- DESCRIPTION OF THE TASK:
Extract verbatim every line from the one containing "You are a computer-use" to the final line of the records below, inclusive, and exclude all pictures.

'''

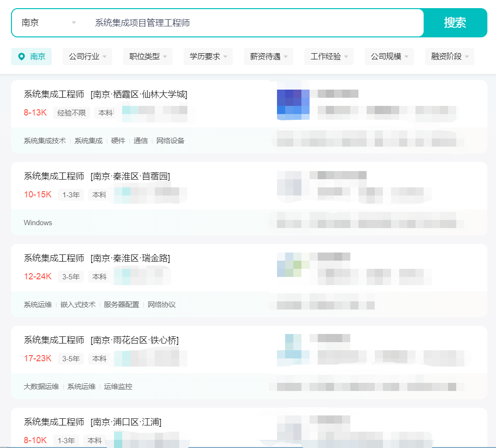Open the 公司行业 filter dropdown
The height and width of the screenshot is (448, 496).
(87, 56)
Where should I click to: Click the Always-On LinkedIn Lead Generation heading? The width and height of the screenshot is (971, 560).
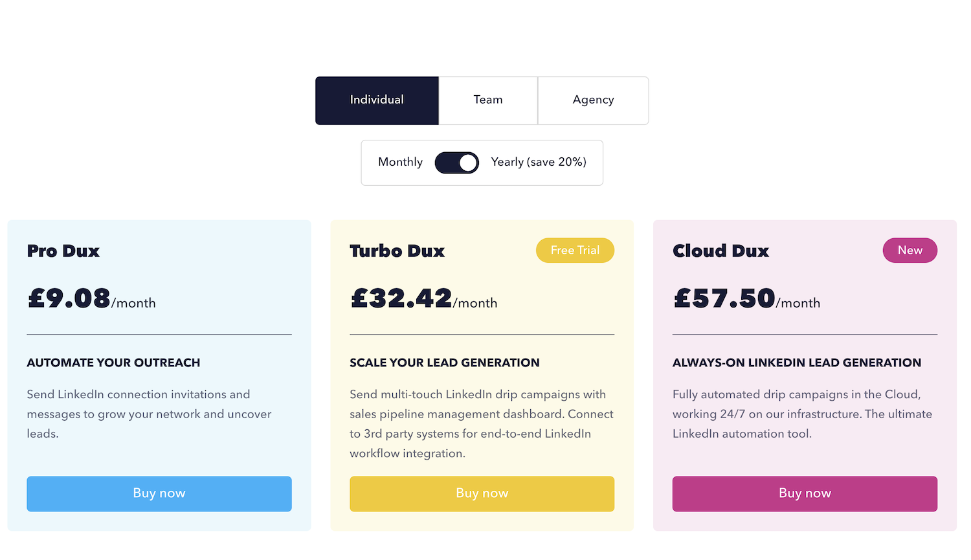point(796,363)
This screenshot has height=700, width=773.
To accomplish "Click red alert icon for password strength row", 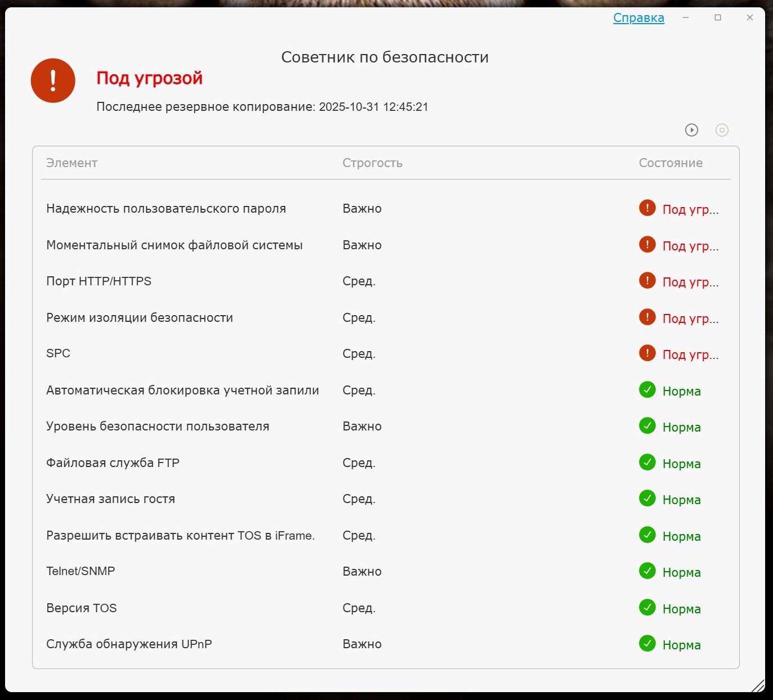I will [647, 208].
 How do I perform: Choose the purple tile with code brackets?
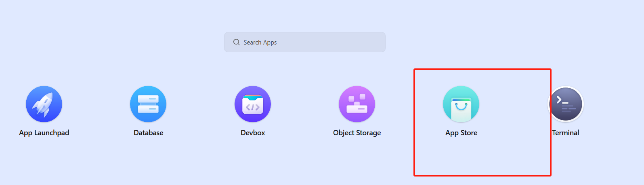(x=253, y=104)
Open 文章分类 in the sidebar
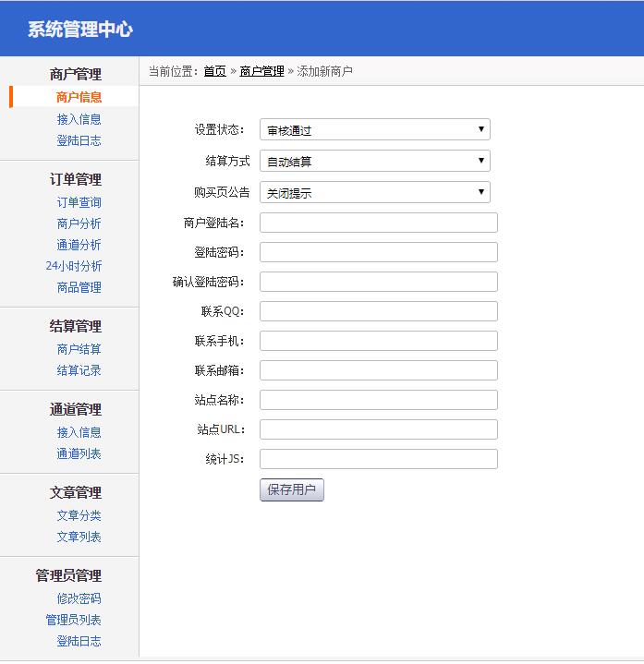Viewport: 644px width, 664px height. pyautogui.click(x=79, y=515)
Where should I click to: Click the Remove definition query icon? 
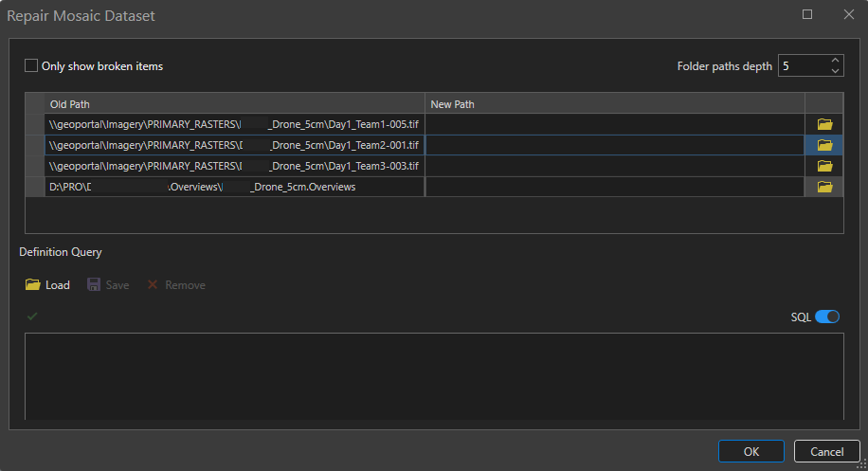click(152, 284)
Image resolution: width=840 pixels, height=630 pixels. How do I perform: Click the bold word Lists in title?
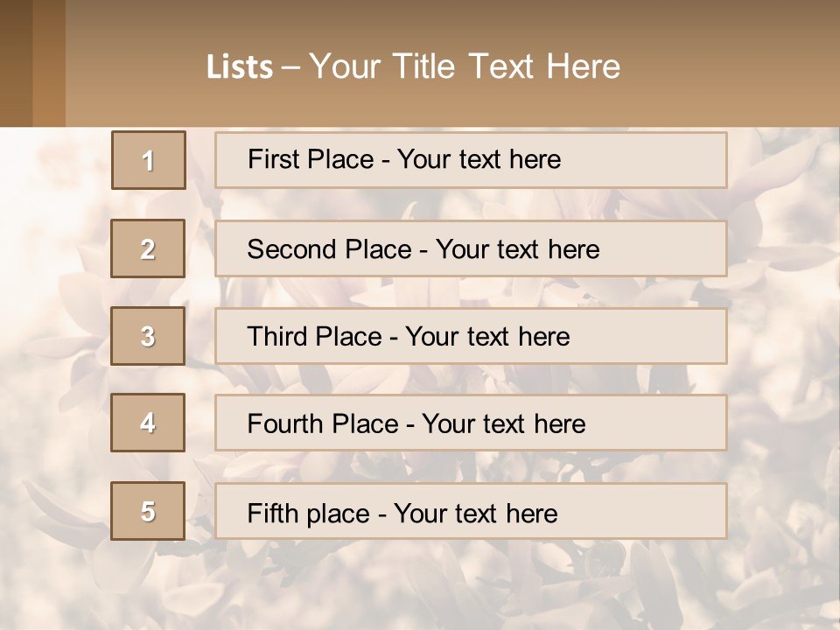[x=240, y=67]
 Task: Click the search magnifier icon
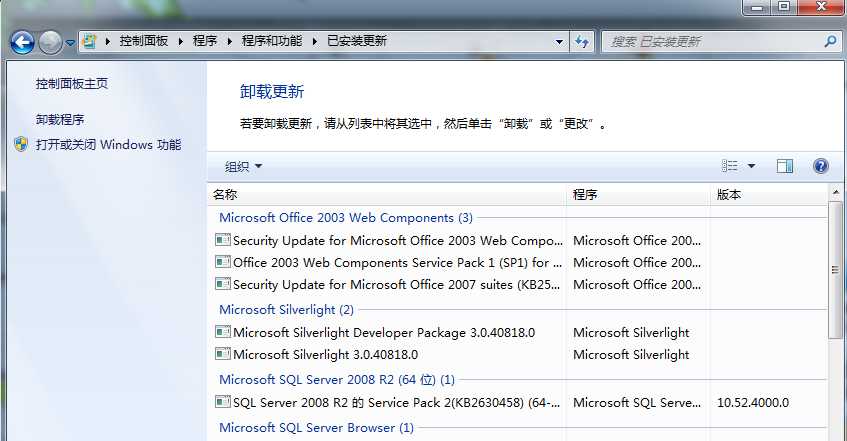[x=830, y=41]
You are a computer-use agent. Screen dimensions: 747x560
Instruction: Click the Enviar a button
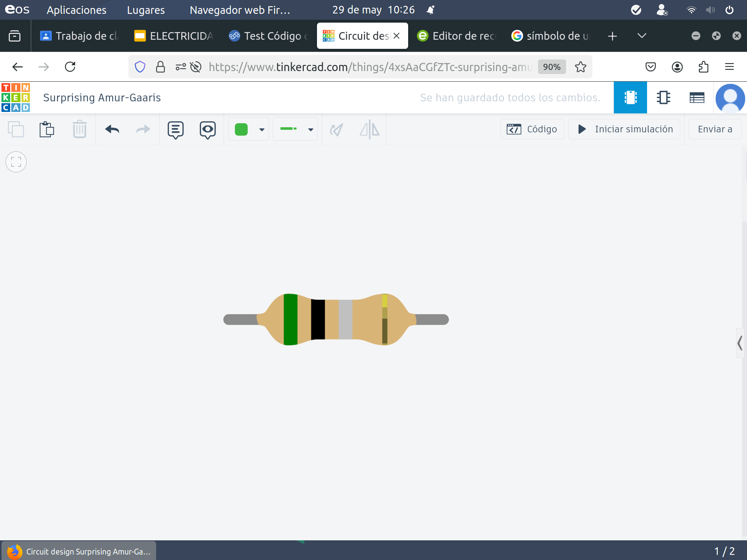click(x=715, y=129)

'''

- EXPECTED ANSWER:
You are a computer-use agent. Screen dimensions: 747x560
Instruction: Click the Enviar a button
click(x=715, y=129)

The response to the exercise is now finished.